Test : Headspun sur Xbox One
Mal de tête
Theo Kavinsky a eu chaud au derrière. Survivant d’un accident de la route particulièrement violent, le britannique se réveille après quelques cinq semaines passées dans le coma. Nous sommes à la fin du mois de janvier, Theo est cloué sur son lit d’hôpital mais ce n’est pas vraiment l’immobilisme qui lui pose souci. Plutôt son incapacité à se souvenir, notamment du jour de l’accident et des circonstances qui l’ont amené à prendre le volant. Sa tête est un véritable bazar. Ou plutôt le lieu d’une hécatombe. Vous pourrez vous en rendre compte directement puisqu’en marge des phases d’histoire en FMV (vidéos avec de véritables personnes avec lesquelles on est amené à interagir à coup de questions), Headspun s’appuie largement sur des mécaniques de jeu de type aventure narrative/point’n’click, dans des environnements en 2D. On incarne alors Ted, la représentation du « conscient » de Theo Kavinsky, qui en bon responsable des activités neuronales va s’efforcer de reconstruire la mémoire du héros pour comprendre ce qu’il s’est passé.
Mais la tache est ardue. Non seulement parce que tous les compartiments du cerveau sont endommagés et que presque plus personne n’est là pour s’en occuper. Eh oui, dans le cerveau vu par Headspun, chaque chose est gérée par un personnage à la forme humaine et le choc causé par l’accident a tué presque tout le personnel. Il va donc falloir y remédier. Mais l’autre casse-tête auquel s’oppose Ted, c’est Teddy, l’incarnation du « subconscient » de Theo Kavinsky. Tout oppose les deux personnages : l’un est centré sur l’aspect rationnel de la situation et n’a d’obsession que pour le rétablissement de Theo en vue de le ramener illico au travail. Apparemment, Kavinsky venait de décrocher un bon poste à Londres quelques temps avant l’accident. Teddy de son côté aimerait faire émerger à nouveau le Theo qui aime s’amuser, qui aime prendre la vie du bon côté et sait surtout mettre en valeur son talent de dessinateur. Qu’importent les obstacles et le péril de la précarité annoncée ; pour Teddy, Theo devrait vivre de sa passion. Point.

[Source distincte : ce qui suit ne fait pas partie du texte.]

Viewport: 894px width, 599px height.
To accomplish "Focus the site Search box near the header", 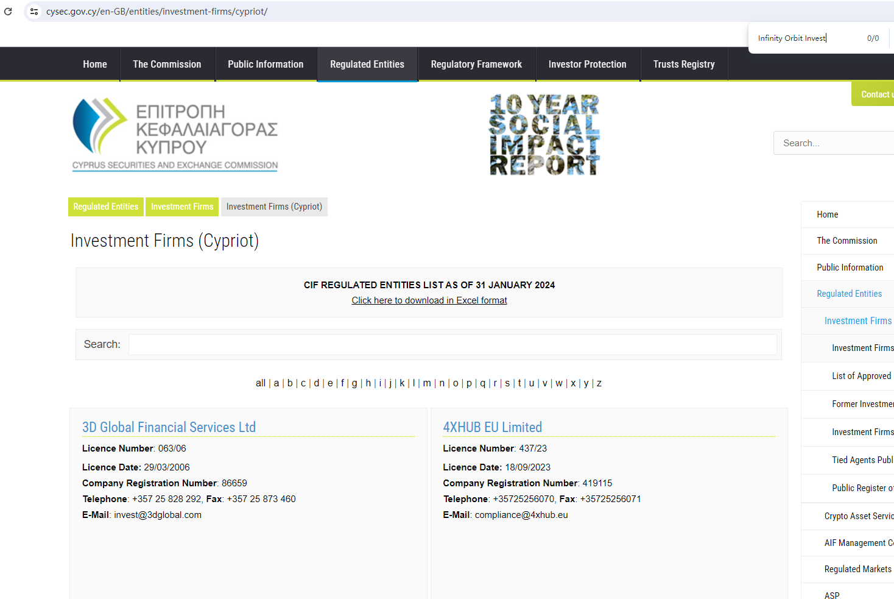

Cette opposition quelque peu -et volontairement on imagine- exagérée donne lieu à de nombreuses discussions entre les deux personnages et le reste des équipes qui composent ensemble le cerveau de Theo. Les dialogues (non doublés et rédigés intégralement en anglais) sont riches et plutôt bien écrits. Aimer lire fait partie du job dans Headspun. Mais il faudra aussi entretenir son rôle de manager avec pour objectif donc celui de remettre en route un maximum des capacités cérébrales de Theo Kavinsky. Pour faire simple, le cerveau prend la forme de bureaux d’une société quelconque, avec son personnel, son service RH, celui de la recherche et du développement, sa zone de repos ou encore sa cantine (ici, un bar). Mais comme nous sommes dans un cerveau, on retrouve aussi l’imaginaire, la salle des rêves sous forme de cinéma et bien évidemment la bibliothèque contenant toute la vie de Kavinsky. Bref, tout est cuit et il faut reconstruire, pas à pas, à mesure que le mystère de l’accident s’épaissit. Rendez-vous alors dans la salle de contrôle.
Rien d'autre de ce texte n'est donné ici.